18. SSO.  ProductBoard offers SAML Single Sign-on (SSO) to allow customers to determine who has access to ProductBoard from their existing identity provider/SSO solution (i.e., Azure Active Directory, OneLogin, Okta, G Suite, etc.). ProductBoard supports Google SSO based on OAuth2.0. 
19. Password and Credential Storage. ProductBoard enforces a password complexity standard, and stores credentials using a PBKDF function (bcrypt).
20. IP Whitelisting.  ProductBoard can be configured to only allow access from designated IP address ranges. These restrictions can be applied to all users. 

HR Security

21. Employee Training.  All employees complete Security and Awareness training annually and during onboarding. Additionally, employees are trained on privacy by design and by default during monthly trainings. 
22. Policies. ProductBoard has a comprehensive set of security policies based on ISO 27002:2013 ISMS framework and SOC 2 Trust Criteria Focus Points. These policies are regularly updated and communicated to all employees.
23. Employee Screening. ProductBoard performs background checks on all new employees in accordance with local, federal and state laws applicable to our business. The background check includes employment verification, criminal checks, credit checks, deeper historical references and education verification.
24. Confidentiality. All employee contracts include a confidentiality agreement.
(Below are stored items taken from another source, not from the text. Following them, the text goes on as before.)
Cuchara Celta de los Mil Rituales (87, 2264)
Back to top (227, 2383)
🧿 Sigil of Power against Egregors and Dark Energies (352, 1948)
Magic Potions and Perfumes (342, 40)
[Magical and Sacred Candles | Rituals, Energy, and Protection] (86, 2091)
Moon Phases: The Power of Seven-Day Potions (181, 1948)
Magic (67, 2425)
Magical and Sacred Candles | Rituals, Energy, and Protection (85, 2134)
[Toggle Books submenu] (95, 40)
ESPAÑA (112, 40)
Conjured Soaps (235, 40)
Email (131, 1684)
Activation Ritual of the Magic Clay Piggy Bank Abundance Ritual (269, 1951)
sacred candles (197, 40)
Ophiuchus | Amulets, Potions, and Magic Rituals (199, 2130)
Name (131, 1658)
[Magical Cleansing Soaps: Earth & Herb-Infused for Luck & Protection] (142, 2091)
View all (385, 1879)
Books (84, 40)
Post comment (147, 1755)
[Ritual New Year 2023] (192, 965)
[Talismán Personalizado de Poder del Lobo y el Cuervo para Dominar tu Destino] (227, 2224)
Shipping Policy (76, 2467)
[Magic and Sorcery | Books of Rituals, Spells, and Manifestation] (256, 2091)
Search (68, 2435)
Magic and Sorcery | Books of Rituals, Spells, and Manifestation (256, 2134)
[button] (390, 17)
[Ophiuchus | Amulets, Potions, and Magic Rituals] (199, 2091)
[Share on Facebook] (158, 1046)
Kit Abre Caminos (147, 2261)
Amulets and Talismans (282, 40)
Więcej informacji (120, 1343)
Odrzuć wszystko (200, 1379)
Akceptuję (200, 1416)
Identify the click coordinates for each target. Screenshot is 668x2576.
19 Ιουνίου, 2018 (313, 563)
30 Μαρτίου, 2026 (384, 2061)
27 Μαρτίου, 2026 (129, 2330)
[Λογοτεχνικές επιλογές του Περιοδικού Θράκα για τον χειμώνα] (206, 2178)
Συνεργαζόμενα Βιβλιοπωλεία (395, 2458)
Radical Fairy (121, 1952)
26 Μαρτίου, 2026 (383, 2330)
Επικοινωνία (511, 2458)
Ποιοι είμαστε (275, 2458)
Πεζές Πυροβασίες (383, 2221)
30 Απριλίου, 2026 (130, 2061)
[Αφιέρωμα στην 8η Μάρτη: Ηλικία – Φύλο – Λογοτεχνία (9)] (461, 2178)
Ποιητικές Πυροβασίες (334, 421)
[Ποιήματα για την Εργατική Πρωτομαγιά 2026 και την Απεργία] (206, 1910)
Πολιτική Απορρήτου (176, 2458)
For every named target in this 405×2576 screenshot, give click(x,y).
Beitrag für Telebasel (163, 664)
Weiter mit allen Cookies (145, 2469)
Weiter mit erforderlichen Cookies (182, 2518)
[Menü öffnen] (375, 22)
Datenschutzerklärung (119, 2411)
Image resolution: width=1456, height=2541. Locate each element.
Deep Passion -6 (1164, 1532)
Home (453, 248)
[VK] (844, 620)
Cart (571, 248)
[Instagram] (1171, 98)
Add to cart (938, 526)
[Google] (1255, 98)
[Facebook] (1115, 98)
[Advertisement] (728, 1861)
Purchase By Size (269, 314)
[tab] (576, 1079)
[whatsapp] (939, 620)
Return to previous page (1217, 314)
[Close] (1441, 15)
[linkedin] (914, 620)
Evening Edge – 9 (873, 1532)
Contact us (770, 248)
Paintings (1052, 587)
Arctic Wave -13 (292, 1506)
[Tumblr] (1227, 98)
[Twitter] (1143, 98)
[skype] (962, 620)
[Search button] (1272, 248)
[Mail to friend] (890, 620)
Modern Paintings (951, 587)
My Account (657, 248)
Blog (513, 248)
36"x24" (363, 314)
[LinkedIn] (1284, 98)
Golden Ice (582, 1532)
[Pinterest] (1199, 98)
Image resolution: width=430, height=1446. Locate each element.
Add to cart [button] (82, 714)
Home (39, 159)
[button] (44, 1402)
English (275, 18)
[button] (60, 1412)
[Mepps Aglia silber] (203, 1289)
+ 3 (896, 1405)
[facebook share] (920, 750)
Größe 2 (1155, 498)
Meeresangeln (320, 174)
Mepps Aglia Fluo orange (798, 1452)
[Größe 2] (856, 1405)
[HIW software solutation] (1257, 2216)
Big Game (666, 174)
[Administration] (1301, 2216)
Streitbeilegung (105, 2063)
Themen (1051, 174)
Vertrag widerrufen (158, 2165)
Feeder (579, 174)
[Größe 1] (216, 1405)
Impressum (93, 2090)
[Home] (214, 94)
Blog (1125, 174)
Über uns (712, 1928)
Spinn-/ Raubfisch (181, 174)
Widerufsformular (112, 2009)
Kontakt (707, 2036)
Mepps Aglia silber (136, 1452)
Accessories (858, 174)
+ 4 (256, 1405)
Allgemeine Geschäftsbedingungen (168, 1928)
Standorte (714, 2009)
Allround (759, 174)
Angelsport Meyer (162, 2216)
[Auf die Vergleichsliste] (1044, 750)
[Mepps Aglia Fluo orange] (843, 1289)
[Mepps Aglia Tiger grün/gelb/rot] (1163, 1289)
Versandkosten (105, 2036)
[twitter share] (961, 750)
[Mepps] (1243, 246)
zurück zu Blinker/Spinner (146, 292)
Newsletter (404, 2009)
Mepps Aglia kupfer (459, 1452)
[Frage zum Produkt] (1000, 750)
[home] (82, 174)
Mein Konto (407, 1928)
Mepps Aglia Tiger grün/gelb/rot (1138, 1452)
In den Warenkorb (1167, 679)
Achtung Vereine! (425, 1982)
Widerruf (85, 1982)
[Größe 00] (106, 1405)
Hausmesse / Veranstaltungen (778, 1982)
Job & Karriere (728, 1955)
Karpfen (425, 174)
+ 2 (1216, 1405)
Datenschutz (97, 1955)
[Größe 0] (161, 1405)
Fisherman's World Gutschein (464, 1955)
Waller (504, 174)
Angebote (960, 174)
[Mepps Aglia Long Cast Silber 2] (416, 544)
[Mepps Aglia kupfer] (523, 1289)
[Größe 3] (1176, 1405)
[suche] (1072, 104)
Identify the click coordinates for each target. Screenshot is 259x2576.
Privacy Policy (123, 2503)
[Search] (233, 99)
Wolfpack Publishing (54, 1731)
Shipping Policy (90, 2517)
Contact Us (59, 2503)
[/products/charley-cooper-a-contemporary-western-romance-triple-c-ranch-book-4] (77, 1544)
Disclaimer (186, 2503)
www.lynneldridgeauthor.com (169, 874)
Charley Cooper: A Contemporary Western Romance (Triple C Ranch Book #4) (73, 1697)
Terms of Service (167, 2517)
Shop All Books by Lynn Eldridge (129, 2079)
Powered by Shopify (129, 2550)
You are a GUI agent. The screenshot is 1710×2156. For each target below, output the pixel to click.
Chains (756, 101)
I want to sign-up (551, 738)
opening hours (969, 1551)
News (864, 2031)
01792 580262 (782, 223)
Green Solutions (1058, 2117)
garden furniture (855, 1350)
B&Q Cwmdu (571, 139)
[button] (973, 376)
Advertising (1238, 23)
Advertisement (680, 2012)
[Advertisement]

Data Retention, Accountability, Portability & Erasure

25. Data Retention.  ProductBoard has a Customer Data Backup and Retention Policy, which identifies the backup in place to preserve customer data, and the retention periods for certain types of personal data.   
26. Accountability.  ProductBoard maintains an internal Personal Data Processing Policy advising employees on the steps ProductBoard takes to ensure its processing of EU personal data is in line with the EU’s GDPR.  
27. Portability & Erasure. ProductBoard has the capability to export customer’s data (personal data and all related product data generated by the usage) on request, and to irreversibly delete all customer personal data and space data.  

Sub-processors

28. Assistance to Customer.  ProductBoard has entered into written contracts with all of its sub-processors wherein sub-processors agree to provide reasonable assistance to ProductBoard in responding to customers’ reasonable inquires relating to the ProductBoard Services.